If this is simplifying the provisions with which my hon. Friend had to wrestle in Committee and simplifying the provisions which the Minister refused to simplify by giving us an intelligible Scottish Statute, then I dread to think how tangled and complex they are. I certainly hope that the Government will think again about the Amendment which they turned down. They have time for repentance even before the General Election or between now and the passing of this Bill.

We have not yet reached the Third Reading stage. Even on Third Reading the Government can hurriedly consult the Leader of the House who, I think, is the only man who understands the position of Scotland in relation to this matter for the simple reason that he tried to understand previous Bills in their application to Scotland and, realising that that was impossible, ordered the Secretary of State for Scotland to reprint the Bills. Is it not remarkable that we have to go to the Leader of the House to get what we want because we cannot get it from the Secretary of State for Scotland?

I am sure that the Under-Secretary of State would like to agree with us and to exercise the power that he momentarily has.

Mr. Stodart

The hour is getting on and I think that the House would wish me to reply to the specific points made. I must confess that I found my own explanation with which I moved the Amendment slightly more lucid than what has been voiced by either the hon. Member for Edinburgh, East (Mr. Willis) or the hon. Member for Kilmarnock (Mr. Ross). May I say to the hon. Member for Paisley (Mr. J. Robertson) regarding his question about credit sales and the general belief that the 1932 Act referred to them, that, in fact, it did not, because no legislation was introduced into Scotland to deal with credit sales until the 1921 Act. Therefore, what are referred to in the 1932 Act were not credit sales but what are known as conditional sales.

Mr. Ross


Mr. Robertson

What the hon. Gentleman is saying just does not make sense. I must refer him to previous discussions in the House, when agreements concluded under Section 21(1,b) of the 1932 Act have always been referred to as credit-sale agreements. The hon. Gentleman is saying that under subsection (1,a) there were no such things as hire-purchase agreements, even though the 1932 Measure is called the Hire Purchase and Small Debt (Scotland) Act, but the first part of the Amendment describes what a hire-purchase agreement is.

Mr. Stodart

I can assure the hon. Member that whether the transaction has been assumed to be a credit sale or not, the 1932 Act did not refer to credit sales, strictly, but to conditional sales—

Mr. Ross

Would the Under-Secretary give me chapter and verse of the Act? When he referred to credit sales he spoke of 1921. I suggested that he meant 1961, but he insisted that it was 1921.

Mr. Stodart

I am not aware that I mentioned 1921. If I did, it was a slip of the tongue. I am referring to the 1932 Act as the one that has all along dealt with conditional sales, not credit sales. Credit sales did not come within the scope of the law of Scotland until 1961. I am extremely sorry if I said 1921.
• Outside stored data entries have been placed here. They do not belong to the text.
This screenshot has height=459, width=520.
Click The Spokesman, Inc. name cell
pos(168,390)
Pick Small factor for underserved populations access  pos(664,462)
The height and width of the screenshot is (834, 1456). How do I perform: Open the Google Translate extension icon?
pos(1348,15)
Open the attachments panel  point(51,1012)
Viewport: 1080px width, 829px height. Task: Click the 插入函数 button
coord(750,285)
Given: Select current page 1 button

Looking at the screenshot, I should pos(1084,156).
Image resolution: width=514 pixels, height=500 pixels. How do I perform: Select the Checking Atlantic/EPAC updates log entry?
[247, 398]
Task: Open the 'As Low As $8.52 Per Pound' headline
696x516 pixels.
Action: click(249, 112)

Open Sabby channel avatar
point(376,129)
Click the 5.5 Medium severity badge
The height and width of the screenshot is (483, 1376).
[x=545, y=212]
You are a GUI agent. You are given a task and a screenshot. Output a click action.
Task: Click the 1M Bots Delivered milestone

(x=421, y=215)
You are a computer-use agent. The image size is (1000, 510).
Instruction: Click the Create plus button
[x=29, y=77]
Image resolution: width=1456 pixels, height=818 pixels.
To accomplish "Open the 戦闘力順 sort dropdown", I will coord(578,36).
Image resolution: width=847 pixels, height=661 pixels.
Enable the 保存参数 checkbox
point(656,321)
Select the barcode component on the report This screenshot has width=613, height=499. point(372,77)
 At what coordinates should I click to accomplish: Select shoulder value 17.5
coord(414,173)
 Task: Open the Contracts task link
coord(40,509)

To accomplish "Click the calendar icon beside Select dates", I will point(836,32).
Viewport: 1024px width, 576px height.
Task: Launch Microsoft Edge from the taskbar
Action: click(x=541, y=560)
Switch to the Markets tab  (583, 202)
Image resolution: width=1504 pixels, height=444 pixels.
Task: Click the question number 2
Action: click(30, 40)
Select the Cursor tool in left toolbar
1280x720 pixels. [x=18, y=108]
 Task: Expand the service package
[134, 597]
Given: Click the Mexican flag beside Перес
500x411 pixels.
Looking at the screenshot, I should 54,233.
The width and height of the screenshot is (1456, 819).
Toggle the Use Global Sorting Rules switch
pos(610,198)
The point was raised whether the financial limits were widely enough drawn; I am informed that they are widely enough drafted. I was asked why the definition of "instalment" had been removed. I am on record as strongly approving anything that will shorten a Bill by dropping any words that can be omitted. The reason why this definition is not included is that I do not think that explanation is now needed. The word was comparatively new in this kind of use in 1932, but I do not think that nowadays there is any doubt about its meaning.

I am advised that we can drop the 1932 definition—and, indeed, it has never been defined in the English Acts. If we can make a small contribution to shortening the Bill, despite this very long Amendment, I think that it is a good plan. Finally, I was asked about the meaning of the "Act of 1938". It is, of course, as the hon. Member for Kilmarnock said, the Act of 1938 as applied to Scotland.

Amendment agreed to.

Mr. Stodart

I beg to move, in page 27, line 31, to leave out from "Scotland" to the end of line 35, and to insert: the provisions of this Act set out in the following Table shall extend to Scotland subject to the modifications specified in the next following subsection.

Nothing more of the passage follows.